Sección de texto -
****************************************
Sosa, a pesar de “su victoria”, sabe, comprende, y comprender lo enfurece, que lo están dejando como un pelotudo frente a su tropa.
Había un pacto, pero se rompe. En lugar de volverlos a Rawson, los diecinueve prisioneros son trasladados a la Base Aeronaval Almirante Zar, en Trelew. Había una determinación: Lanusse, mal parado por la fuga de lo que el suponía esa nada de la cual ningún sueño que no debía ser podía escaparse, decide el “escarmiento”. Trelew, Rawson, Buenos Aires, Chile, el mundo entero sabrá de lo que es capaz un militar liberal y argentino.
Sosa, esa sombra que es y será siempre Sosa, va cumplir una orden, claro, pero también se va a dar un gusto.
Con el lenguaje despiadado de todos los comunicados oficiales, Lanusse dice, manda decir, más o menos, que en la madrugada del 22 de agosto de 1972 se produjo un nuevo intento de fuga de los guerrilleros que habían querido huir el día 15. Con el lenguaje brutal de todos los comunicados oficiales, Lanusse dice, manda decir, que durante una requisa de rutina a las tres y media de la madrugada del 22 de agosto de 1972, Mariano Pujadas reduce al capitán Sosa (y el comunicado no habla de la sombra que es Sosa) y le arrebata su pistola ametralladora. Con el lenguaje torpe y mentiroso de todos los comunicados oficiales, Lanusse dice, manda decir, que luego, con Sosa como escudo y Pujadas disparando, todos los guerrilleros avanzan contra la guardia. Quiere hacer creer Lanusse, con el lenguaje despiadado, brutal, torpe y mentiroso de todos los comunicados oficiales, que los guerrilleros avanzaron hacia los disparos de los marinos que custodiaban la única salida del único y estrecho pasillo en el que estaban las celdas. Dice, el comunicado oficial y su lenguaje, que hubo once muertos de manera inmediata. Calla, el comunicado oficial y su lenguaje, que tres más murieron desangrados y sin atención a las pocas horas de los disparos. Tres sobreviven con varias balas en su cuerpo.
María Antonia Berger era uno de esos sobrevivientes. Sosa, la sombra que es y será para siempre Sosa, camina por el pasillo gritando que se trató de una fuga. María Antonia Berger no siente dolor, siente bronca y mira cómo se ensancha la mancha roja en su pulover rojo. Cierra los ojos para que no se le vayan las escenas: amores, infancia, calles, olores, charlas, sonrisas. Escucha algo, escucha la palabra “ambulancia”, se queja para que sepan que está viva.
Sobrevivirá, junto a los otros dos sueños que para Lanusse no deben ser, unos años más, hasta que otros militares, tan de bigote y fascismo como Videla, tan liberales y argentinos como Lanusse, decidan que no tenga razón Susan Sontag, aunque no la conozcan ni sepan lo que dice, cuando dice que el tiempo existe para que le sucedan cosas. Que no tenga razón, aunque no la conozcan ni sepan lo que dice, cuando dice, también, que el espacio existe para que esas cosas no le sucedan todas al mismo tiempo.
Porque quizás en esa fila serena, que mira al frente, en esa imagen de la fila serena que mira al frente, se unan todo el tiempo y todo el espacio que iba a venir. Como si todas las cosas les sucedieran a todos durante todo el tiempo que iba a venir. Como si esa fila serena, que mira al frente, que duplica otra fila de armas en el piso, como rotas, siga marcando el inicio de algo que nunca debió ser.
****************************************
Qué se pide -
A: Según el texto sobre Trelew, ¿adónde fueron trasladados los diecinueve prisioneros en lugar de volver a Rawson?
B: Reproduce el fragmento del texto sobre Trelew que empieza en las palabras "Porque quizás en" y termina después de "nunca debió ser.".

[Registros guardados]
****************************************
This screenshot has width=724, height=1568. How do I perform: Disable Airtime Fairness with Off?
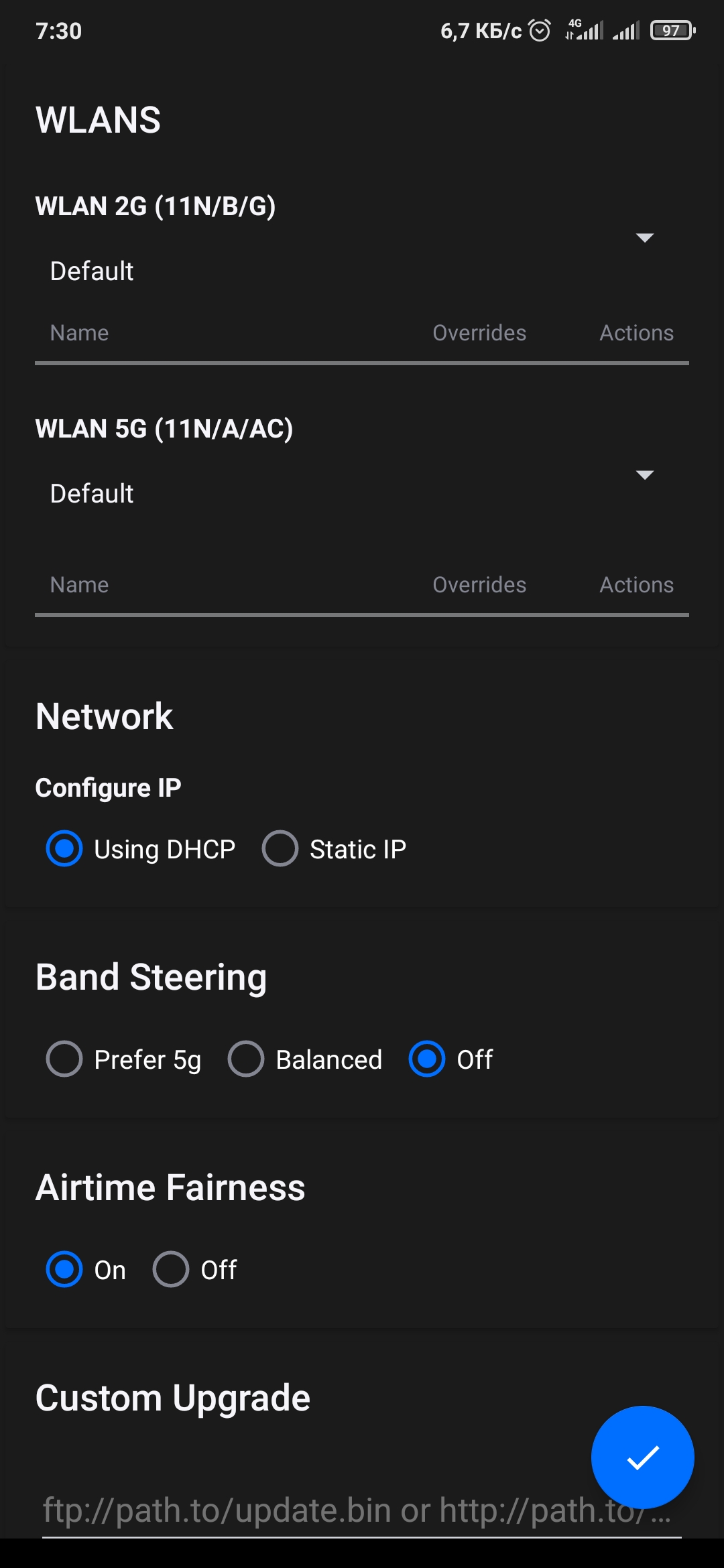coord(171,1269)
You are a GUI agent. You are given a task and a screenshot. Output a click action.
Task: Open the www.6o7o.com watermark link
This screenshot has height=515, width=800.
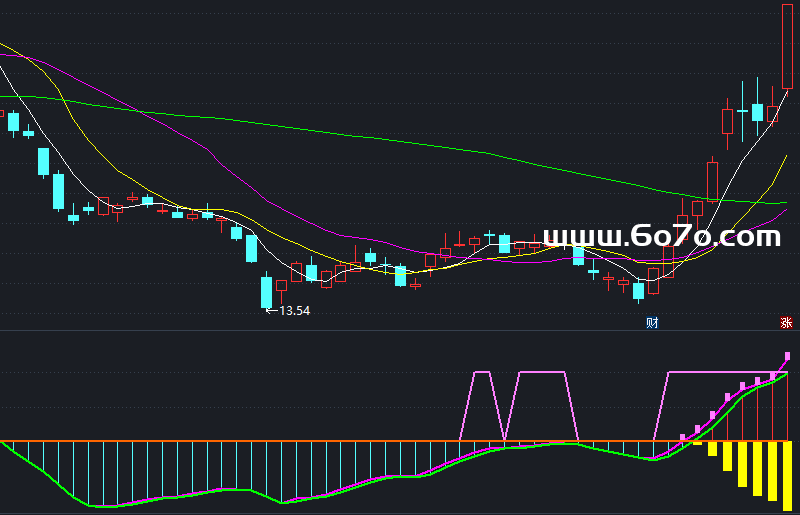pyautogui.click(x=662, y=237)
****************************************
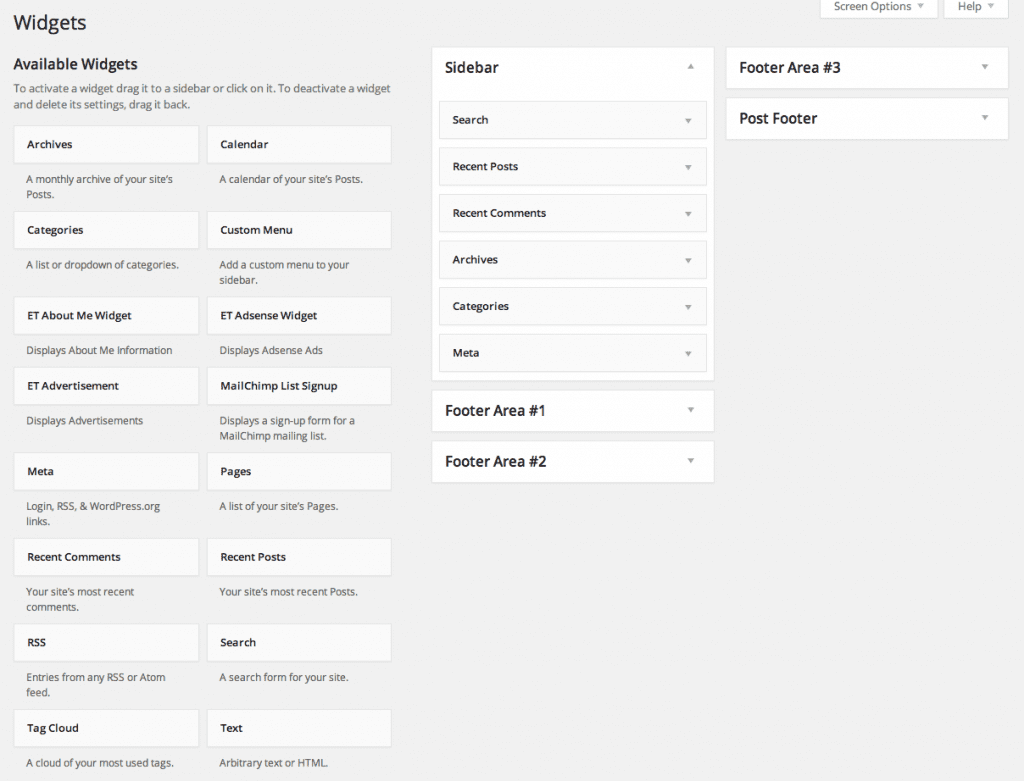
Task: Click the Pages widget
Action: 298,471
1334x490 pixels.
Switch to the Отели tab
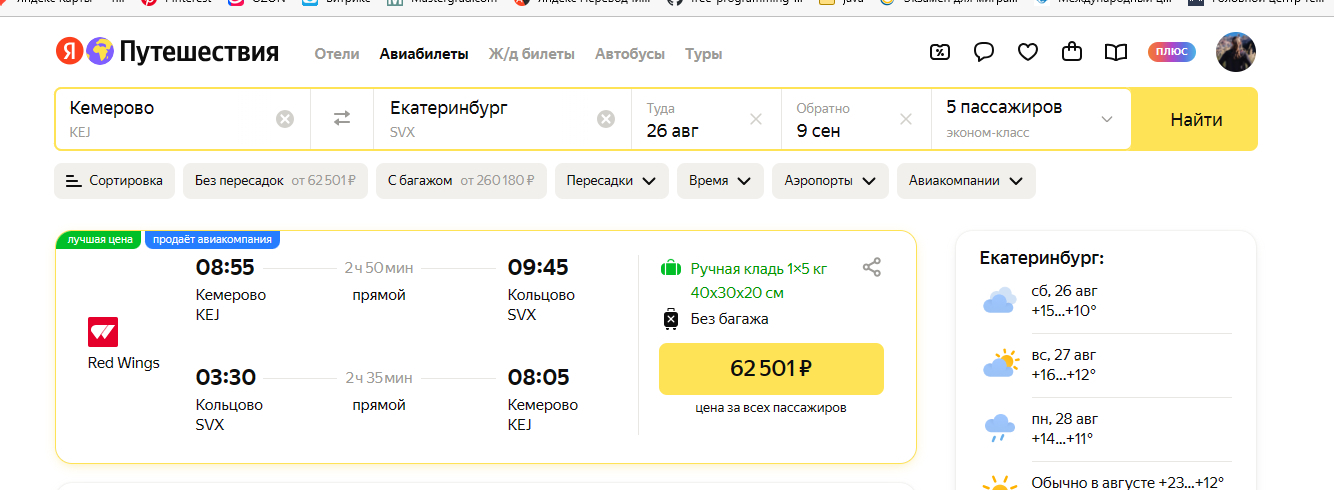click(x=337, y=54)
****************************************
Respuestas en orden -
A: A la Base Aeronaval Almirante Zar, en Trelew.

B:
Porque quizás en esa fila serena, que mira al frente, en esa imagen de la fila serena que mira al frente, se unan todo el tiempo y todo el espacio que iba a venir. Como si todas las cosas les sucedieran a todos durante todo el tiempo que iba a venir. Como si esa fila serena, que mira al frente, que duplica otra fila de armas en el piso, como rotas, siga marcando el inicio de algo que nunca debió ser.